Plus précisément, pour faire respecter ces restrictions, l'acheteur doit verser au vendeur une indemnité suffisante pour respecter une formule qui compare la durée postérieure à la vente de la clause restrictive au montant de la contrepartie reçue par le propriétaire minoritaire de l'entreprise. La formule prend la contrepartie totale reçue par le propriétaire minoritaire et la divise par la rémunération annuelle moyenne en espèces reçue par le propriétaire minoritaire au cours des deux années précédentes. Par exemple :
- Exemple A : Le revenu annuel moyen du propriétaire minoritaire au cours des deux dernières années est de 200 000,00 $ provenant d'une rémunération en espèces. Le propriétaire minoritaire a gagné 100 000,00 $ grâce à la vente de l'entreprise. L'accord de non-concurrence ne peut excéder six mois, car 100 000 ÷ 200 000 = 0,5.
- Exemple B : Les revenus annuels du propriétaire minoritaire au cours des deux dernières années s'élèvent à 100 000 $ par an en rémunération en espèces et à 100 000 $ par an en prélèvements sur la propriété, soit un revenu annuel moyen total de 200 000 $. Le propriétaire minoritaire a tiré 200 000,00 $ de la vente de l'entreprise. L'accord de non-concurrence ne peut excéder un an, car 200 000 ÷ 200 000 = 1.

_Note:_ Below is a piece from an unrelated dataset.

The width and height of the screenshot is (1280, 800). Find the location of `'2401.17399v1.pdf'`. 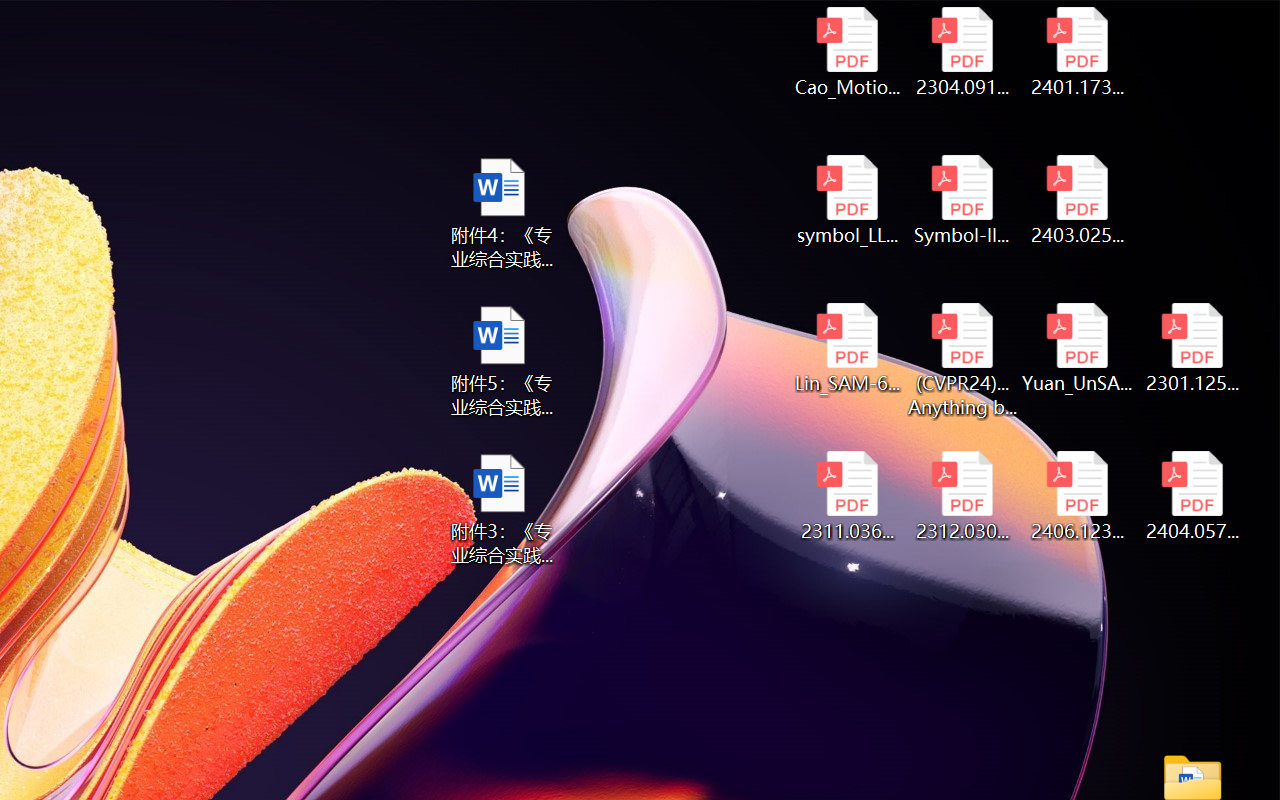

'2401.17399v1.pdf' is located at coordinates (1076, 51). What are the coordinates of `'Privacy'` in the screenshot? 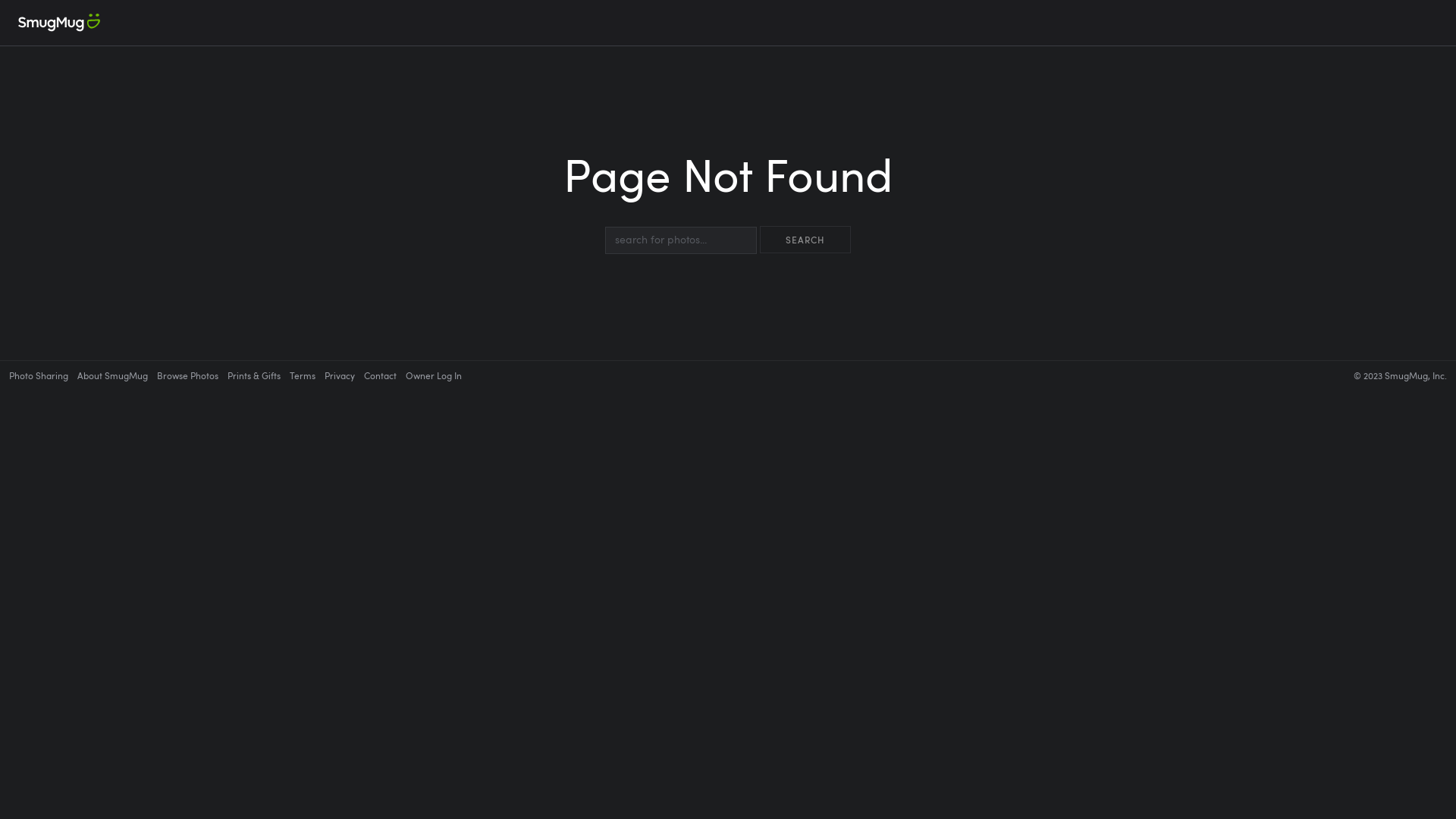 It's located at (338, 375).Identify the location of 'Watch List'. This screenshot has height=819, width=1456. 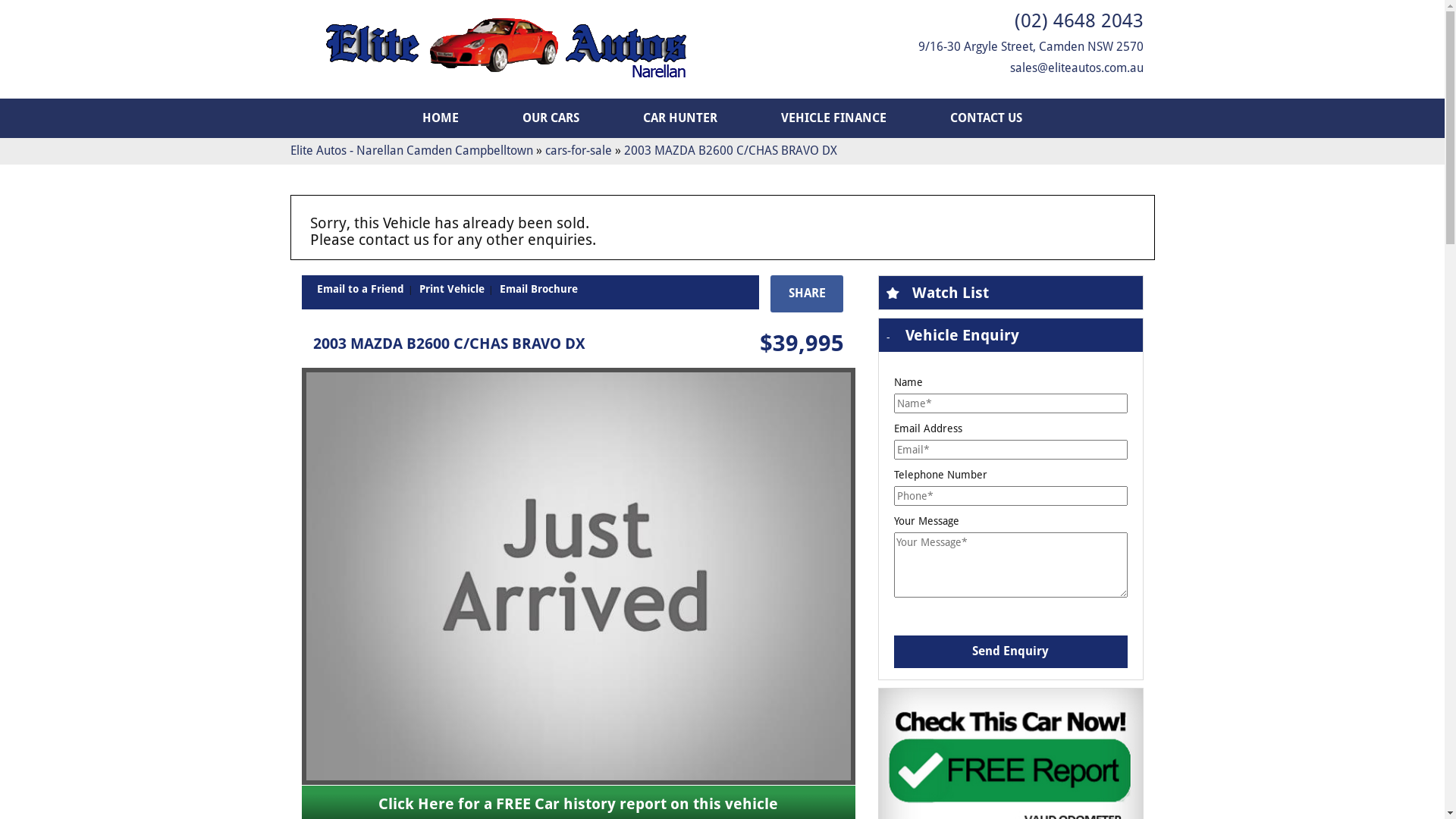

- Exemple C :Il y a deux ans, les revenus annuels du propriétaire minoritaires'élevaient à 100 000 $ en rémunération en espèces et à 200 000 $ par an en prélèvements sur la propriété (soit un total de 300 000 $), et il y a un an, il n'était que de 100 000 $ en rémunération en espèces, sans prélèvements sur la propriété (total de 100 000 $), soit un revenu annuel moyen de 200 000 $ pour les deux dernières années. Le propriétaire minoritaire a gagné 400 000 dollars grâce à la vente de l'entreprise. L'accord de non-concurrence ne peut excéder deux ans, car 400 000 ÷ 200 000 = 2.
Les modifications de 2025 ne sont pas rétroactives et s'appliquent uniquement aux contrats conclus ou modifiés à compter du 5 août 2025. Pour rappel, les employeurs qui enfreignent l'article C.R.S. § 8-2-113 peuvent être reconnus coupables d'un délit de classe 2 et peuvent également être tenus responsables des dommages réels et d'une pénalité de 5 000 dollars par employé ou employé potentiel lésé. Les employeurs doivent donc évaluer attentivement leurs modèles de contrats et les mettre à jour afin de refléter les exigences en constante évolution du Colorado en matière de non-concurrence.
Conclusion
Compte tenu de ces nouvelles restrictions, tous les employeurs du Colorado qui envisagent de conclure des accords de non-concurrence dans le cadre de la vente d'une entreprise, quel que soit leur secteur d'activité, ainsi que les employeurs du secteur de la santé qui concluent des clauses restrictives avec des médecins, des infirmières, des dentistes ou des assistants médicaux, devraient consulter un avocat afin de s'assurer que leurs accords respectent ces nouvelles normes dans ces contextes. Les modifications n'étant pas rétroactives, les employeurs n'auront probablement pas besoin de modifier les accords existants pour les mettre en conformité avec la nouvelle loi. La législation de l'État concernant les accords de non-concurrence évolue fréquemment, c'est pourquoi les employeurs sont encouragés à examiner attentivement leurs accords afin de déterminer s'il y a lieu de les mettre à jour. Nous continuerons à suivre et à rendre compte des évolutions dans ce domaine très dynamique du droit du travail du Colorado.